## Problem
In the part of the listing that opens with the line containing "Run all chunks" and closes with the line containing "(x=555, y=211)", rename "Viewport" to "Window". Give those lines again with nothing else changed.

--- Begin Material for this exercise ---

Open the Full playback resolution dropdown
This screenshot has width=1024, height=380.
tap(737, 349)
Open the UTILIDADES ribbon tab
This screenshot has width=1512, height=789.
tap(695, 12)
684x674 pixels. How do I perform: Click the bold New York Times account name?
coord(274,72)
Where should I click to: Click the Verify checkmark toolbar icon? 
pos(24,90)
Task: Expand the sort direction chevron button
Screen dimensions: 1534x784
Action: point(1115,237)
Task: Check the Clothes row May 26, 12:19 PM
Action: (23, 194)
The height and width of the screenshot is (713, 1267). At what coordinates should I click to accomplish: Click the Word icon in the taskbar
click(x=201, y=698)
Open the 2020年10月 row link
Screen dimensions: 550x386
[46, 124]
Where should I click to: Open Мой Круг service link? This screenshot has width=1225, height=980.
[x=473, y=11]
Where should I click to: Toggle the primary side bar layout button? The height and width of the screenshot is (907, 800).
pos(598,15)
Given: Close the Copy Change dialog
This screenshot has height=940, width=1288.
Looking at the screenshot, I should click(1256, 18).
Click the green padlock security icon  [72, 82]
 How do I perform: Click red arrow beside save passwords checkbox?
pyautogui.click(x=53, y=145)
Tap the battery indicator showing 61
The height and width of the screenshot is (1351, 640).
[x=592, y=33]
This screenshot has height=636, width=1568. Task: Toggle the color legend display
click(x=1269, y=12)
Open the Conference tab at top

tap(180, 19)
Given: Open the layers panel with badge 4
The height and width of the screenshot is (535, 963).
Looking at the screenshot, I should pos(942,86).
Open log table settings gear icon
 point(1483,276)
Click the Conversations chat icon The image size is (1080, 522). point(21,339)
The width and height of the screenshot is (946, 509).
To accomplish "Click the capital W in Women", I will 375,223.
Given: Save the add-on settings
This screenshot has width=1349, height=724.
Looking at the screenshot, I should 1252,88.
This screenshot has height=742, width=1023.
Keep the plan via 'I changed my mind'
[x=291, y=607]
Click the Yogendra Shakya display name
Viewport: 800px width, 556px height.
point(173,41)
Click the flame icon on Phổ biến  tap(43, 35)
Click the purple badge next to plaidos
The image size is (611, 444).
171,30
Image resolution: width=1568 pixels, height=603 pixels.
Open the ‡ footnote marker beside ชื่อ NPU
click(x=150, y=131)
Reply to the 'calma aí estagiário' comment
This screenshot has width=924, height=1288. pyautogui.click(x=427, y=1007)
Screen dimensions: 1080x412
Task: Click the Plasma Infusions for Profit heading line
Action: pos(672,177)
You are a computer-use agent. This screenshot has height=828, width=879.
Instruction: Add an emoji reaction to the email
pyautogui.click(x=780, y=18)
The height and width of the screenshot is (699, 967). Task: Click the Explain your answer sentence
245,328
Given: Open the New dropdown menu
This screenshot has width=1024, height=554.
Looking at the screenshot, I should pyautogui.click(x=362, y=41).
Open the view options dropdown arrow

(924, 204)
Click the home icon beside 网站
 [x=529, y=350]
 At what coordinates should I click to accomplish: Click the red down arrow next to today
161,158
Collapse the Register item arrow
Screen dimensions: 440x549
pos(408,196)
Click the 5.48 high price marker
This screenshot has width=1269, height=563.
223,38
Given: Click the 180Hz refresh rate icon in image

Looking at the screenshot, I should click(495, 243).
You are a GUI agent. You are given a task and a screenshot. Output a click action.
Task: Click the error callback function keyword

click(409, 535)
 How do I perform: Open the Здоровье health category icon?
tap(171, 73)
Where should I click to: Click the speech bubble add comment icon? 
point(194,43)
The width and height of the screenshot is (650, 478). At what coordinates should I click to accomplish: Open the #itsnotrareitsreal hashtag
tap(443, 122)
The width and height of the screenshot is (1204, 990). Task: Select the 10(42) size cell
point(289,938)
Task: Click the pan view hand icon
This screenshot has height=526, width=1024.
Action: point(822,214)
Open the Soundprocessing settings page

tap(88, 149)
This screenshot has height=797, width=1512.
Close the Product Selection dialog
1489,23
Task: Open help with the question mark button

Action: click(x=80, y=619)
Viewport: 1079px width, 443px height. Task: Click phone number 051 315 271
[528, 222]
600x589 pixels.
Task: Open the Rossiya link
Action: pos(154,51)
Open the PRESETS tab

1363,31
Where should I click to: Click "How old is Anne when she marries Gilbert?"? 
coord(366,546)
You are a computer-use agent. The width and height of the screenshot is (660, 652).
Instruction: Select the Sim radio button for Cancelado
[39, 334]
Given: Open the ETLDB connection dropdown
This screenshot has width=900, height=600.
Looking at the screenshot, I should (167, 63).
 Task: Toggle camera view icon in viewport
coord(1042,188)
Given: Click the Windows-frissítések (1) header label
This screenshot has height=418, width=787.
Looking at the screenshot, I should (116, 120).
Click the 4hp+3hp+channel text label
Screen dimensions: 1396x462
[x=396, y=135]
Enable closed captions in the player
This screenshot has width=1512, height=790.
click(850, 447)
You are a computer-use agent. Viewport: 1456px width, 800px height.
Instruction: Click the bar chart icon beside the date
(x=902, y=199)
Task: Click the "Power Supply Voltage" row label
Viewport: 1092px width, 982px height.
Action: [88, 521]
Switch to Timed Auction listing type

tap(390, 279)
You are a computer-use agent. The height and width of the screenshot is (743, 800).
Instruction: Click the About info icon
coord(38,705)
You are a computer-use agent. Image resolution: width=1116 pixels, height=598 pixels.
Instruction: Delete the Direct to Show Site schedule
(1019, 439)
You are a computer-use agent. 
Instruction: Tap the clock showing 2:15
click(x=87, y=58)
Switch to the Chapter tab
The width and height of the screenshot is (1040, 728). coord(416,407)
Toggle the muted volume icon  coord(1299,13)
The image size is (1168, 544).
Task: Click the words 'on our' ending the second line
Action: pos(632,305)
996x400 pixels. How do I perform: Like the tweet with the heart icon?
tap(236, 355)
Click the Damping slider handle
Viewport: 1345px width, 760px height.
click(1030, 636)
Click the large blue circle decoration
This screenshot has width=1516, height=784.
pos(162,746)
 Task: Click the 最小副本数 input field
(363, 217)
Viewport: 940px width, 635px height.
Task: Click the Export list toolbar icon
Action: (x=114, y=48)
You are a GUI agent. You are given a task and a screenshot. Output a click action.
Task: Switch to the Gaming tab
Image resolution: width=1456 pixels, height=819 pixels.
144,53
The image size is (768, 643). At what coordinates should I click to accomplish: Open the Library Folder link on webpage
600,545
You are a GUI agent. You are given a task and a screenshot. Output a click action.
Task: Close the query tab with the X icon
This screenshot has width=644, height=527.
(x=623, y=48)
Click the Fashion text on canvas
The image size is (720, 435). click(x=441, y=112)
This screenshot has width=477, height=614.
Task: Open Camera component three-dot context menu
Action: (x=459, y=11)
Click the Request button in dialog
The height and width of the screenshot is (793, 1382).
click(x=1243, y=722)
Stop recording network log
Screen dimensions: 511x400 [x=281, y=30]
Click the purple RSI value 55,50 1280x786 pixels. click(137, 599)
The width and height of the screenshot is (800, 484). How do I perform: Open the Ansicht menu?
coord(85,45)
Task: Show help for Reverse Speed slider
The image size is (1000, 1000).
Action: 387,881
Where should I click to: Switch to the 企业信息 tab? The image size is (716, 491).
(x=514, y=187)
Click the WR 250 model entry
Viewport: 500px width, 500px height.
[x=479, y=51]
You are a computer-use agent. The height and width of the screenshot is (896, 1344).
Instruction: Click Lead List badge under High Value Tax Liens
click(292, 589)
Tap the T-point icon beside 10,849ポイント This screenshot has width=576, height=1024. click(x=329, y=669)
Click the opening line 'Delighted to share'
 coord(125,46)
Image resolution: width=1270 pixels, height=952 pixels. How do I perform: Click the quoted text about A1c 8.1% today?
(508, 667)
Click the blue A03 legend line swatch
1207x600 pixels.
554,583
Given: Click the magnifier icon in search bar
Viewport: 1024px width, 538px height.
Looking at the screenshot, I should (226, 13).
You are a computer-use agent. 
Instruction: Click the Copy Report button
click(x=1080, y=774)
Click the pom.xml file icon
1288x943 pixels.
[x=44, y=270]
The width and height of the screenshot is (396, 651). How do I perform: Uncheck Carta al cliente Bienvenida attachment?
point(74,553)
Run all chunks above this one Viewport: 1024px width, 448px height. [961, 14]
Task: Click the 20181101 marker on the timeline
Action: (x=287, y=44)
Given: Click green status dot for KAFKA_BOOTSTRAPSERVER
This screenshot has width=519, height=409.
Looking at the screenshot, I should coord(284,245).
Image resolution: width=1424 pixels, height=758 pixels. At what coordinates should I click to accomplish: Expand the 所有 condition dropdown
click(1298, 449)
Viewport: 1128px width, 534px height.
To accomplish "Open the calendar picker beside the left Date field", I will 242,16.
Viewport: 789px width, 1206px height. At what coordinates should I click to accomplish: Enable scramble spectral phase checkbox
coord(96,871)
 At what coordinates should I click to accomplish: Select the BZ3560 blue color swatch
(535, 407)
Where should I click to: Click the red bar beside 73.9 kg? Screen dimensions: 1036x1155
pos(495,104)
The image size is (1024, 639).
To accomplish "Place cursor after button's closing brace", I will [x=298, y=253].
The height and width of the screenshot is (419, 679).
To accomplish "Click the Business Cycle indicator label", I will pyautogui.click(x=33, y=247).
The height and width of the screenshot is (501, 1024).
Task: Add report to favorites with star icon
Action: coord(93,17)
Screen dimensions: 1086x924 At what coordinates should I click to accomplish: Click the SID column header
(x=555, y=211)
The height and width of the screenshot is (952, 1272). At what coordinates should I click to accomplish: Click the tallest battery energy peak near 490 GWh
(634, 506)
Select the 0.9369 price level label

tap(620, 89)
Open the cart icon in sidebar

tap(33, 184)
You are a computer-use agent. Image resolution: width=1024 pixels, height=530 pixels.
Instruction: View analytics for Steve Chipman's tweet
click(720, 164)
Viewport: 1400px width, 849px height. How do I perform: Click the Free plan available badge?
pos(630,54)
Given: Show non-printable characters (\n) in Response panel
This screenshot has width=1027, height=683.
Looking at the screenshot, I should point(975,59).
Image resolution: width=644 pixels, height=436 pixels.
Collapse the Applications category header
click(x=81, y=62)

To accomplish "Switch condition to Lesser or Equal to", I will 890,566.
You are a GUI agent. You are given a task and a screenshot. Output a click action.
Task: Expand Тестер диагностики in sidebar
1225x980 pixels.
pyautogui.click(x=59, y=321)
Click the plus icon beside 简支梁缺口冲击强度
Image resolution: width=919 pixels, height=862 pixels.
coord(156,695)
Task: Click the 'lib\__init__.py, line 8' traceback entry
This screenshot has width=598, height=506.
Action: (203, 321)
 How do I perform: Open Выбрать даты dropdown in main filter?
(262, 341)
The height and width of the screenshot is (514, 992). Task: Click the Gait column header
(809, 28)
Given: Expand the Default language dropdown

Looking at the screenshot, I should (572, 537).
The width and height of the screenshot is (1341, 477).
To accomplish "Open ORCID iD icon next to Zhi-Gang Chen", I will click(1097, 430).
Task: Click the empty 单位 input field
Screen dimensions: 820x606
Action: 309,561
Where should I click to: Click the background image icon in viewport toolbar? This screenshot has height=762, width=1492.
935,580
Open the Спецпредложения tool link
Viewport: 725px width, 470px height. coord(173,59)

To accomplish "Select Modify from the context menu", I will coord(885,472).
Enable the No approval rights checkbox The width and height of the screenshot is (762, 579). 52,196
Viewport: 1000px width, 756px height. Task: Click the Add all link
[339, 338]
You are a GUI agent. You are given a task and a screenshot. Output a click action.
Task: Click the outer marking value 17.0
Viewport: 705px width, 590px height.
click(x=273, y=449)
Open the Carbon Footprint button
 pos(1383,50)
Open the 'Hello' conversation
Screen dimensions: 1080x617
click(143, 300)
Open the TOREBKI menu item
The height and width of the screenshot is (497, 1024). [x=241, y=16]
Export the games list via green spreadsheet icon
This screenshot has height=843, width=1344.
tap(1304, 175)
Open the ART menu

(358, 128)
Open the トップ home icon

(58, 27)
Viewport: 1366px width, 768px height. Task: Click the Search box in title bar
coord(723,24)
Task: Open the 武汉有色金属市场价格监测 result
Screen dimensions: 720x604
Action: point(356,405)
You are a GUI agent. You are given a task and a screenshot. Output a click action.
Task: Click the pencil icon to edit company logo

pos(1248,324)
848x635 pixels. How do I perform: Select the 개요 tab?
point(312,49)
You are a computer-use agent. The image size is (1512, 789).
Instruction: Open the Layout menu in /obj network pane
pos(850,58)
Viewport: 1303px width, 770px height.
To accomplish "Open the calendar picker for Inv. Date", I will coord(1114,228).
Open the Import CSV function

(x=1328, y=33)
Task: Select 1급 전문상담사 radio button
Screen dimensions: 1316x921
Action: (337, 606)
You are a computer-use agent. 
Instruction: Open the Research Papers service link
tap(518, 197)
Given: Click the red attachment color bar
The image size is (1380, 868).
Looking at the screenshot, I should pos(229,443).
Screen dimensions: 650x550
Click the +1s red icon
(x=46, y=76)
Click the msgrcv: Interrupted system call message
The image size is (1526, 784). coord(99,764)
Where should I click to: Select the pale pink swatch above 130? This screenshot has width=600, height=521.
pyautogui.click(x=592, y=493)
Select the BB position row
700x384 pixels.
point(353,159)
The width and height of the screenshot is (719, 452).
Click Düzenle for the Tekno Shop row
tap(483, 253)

--- End Material for this exercise ---

## Task output
Run all chunks above this one Window: 1024px width, 448px height. [961, 14]
Task: Click the 20181101 marker on the timeline
Action: (x=287, y=44)
Given: Click green status dot for KAFKA_BOOTSTRAPSERVER
This screenshot has width=519, height=409.
Looking at the screenshot, I should coord(284,245).
Image resolution: width=1424 pixels, height=758 pixels. At what coordinates should I click to accomplish: Expand the 所有 condition dropdown
click(1298, 449)
Window: 1128px width, 534px height.
To accomplish "Open the calendar picker beside the left Date field", I will 242,16.
Window: 789px width, 1206px height. At what coordinates should I click to accomplish: Enable scramble spectral phase checkbox
coord(96,871)
 At what coordinates should I click to accomplish: Select the BZ3560 blue color swatch
(535, 407)
Where should I click to: Click the red bar beside 73.9 kg? Screen dimensions: 1036x1155
pos(495,104)
The image size is (1024, 639).
To accomplish "Place cursor after button's closing brace", I will [x=298, y=253].
The height and width of the screenshot is (419, 679).
To accomplish "Click the Business Cycle indicator label", I will pyautogui.click(x=33, y=247).
The height and width of the screenshot is (501, 1024).
Task: Add report to favorites with star icon
Action: coord(93,17)
Screen dimensions: 1086x924 At what coordinates should I click to accomplish: Click the SID column header
(x=555, y=211)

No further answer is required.